Records from a data source
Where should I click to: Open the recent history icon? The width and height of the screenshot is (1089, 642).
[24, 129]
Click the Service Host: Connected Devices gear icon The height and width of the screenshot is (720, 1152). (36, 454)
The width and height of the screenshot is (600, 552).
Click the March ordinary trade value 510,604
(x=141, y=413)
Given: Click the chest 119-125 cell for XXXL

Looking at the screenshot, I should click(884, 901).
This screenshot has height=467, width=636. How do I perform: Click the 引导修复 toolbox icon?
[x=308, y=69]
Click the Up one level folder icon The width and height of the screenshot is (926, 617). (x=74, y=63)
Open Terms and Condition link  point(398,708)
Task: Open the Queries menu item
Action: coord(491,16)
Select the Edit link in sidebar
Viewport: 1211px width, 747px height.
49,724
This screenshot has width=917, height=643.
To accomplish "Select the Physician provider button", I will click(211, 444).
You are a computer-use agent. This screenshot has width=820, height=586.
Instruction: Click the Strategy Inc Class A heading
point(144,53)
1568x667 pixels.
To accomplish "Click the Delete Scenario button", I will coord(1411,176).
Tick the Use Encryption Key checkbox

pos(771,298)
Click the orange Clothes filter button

(What this task involves):
Would you please repeat exactly the lines above, starting at the line with "Select the Edit link in sidebar" and stopping at the line with "1568x667 pixels.", both included?

(Answer to this problem):
Select the Edit link in sidebar
Viewport: 1211px width, 747px height.
49,724
This screenshot has width=917, height=643.
To accomplish "Select the Physician provider button", I will click(211, 444).
You are a computer-use agent. This screenshot has width=820, height=586.
Instruction: Click the Strategy Inc Class A heading
point(144,53)
1568x667 pixels.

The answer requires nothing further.